Le rideau, aussi rouge que le tapis foulé par les stars de toujours et starlettes d’un soir, vient de se refermer sur l’écran. Nous avons souri, parfois rigolé, quelques fois pleuré (et dormi aussi …) devant une sélection de films venue du monde entier, montrant ainsi la diversité du cinéma. En compétition officielle, dans la catégorie Un Certain Regard ou durant la Quinzaine des réalisateurs, ces films ne nous ont pas laissé indifférent.

Mais Cannes, ce n’est pas que le Festival des paillettes. 

Cannes, c’est aussi une ville. Ancienne cité de pêcheurs devenue centre du monde autour de la mi-mai depuis plus de 70 ans, elle vit au rythme des événements et de la saison estivale. De son marché Forville aux échoppes colorées en passant par les plages et les palaces, tout ce petit monde cohabite à merveille sur ces 3 kilomètres autour de la Croisette.

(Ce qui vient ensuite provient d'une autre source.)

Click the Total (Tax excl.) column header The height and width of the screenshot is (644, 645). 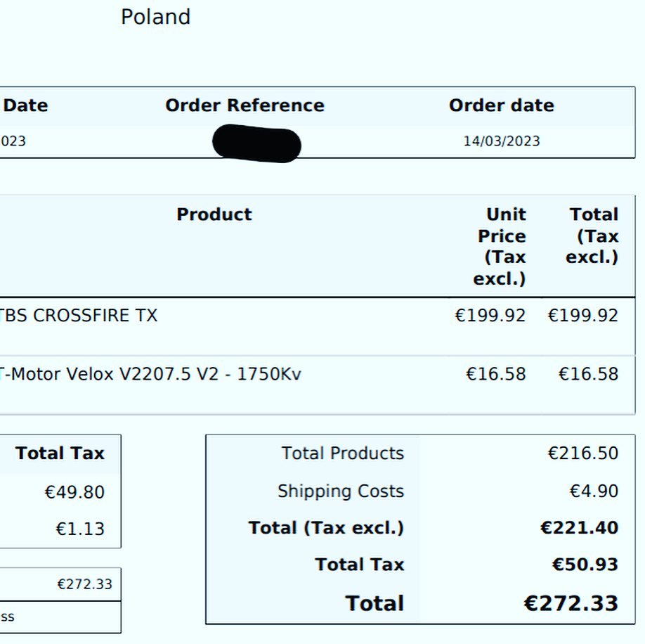[x=592, y=236]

Cannes, c’est aussi le symbole de la French Riviera.

Alors oui, les bateaux Riva en bois d’acajou ne trônent plus dans le port, ni les Bentley et autres Aston Martin des années 1950-60 sur le parvis des grands hôtels. Cette image de carte postale que l’on retrouve dans les films d’Hitchock a disparu. Les tenues élégantes, les retraités aisés venus couler des jours heureux au soleil, cette distinction propre aux grandes fortunes descendant sur la Côte d’Azur, les fêtes grandioses dans les villas cachées entre les pins maritimes et la mer, ces choses-là, elles perdurent parfois sous nos yeux. 

A l’est, l’Eden.

A quelques minutes de la cité du Cinéma et de son Palais, le Cap d’Antibes regorge de secrets et d’endroits paradisiaques. L’eau, aussi chaude et turquoise que dans les Caraïbes, n’est que le prolongement de l’horizon. Les multiples essences d’arbres, des pins en passant par les eucalyptus, conjugués à un vent venu du sud, enrobent l’air et nos narines de parfums inoubliables. L’Eden Roc, célèbre hôtel de ce cap à la façade Art Deco immaculée, nous donne l’impression que le temps s’est arrêté.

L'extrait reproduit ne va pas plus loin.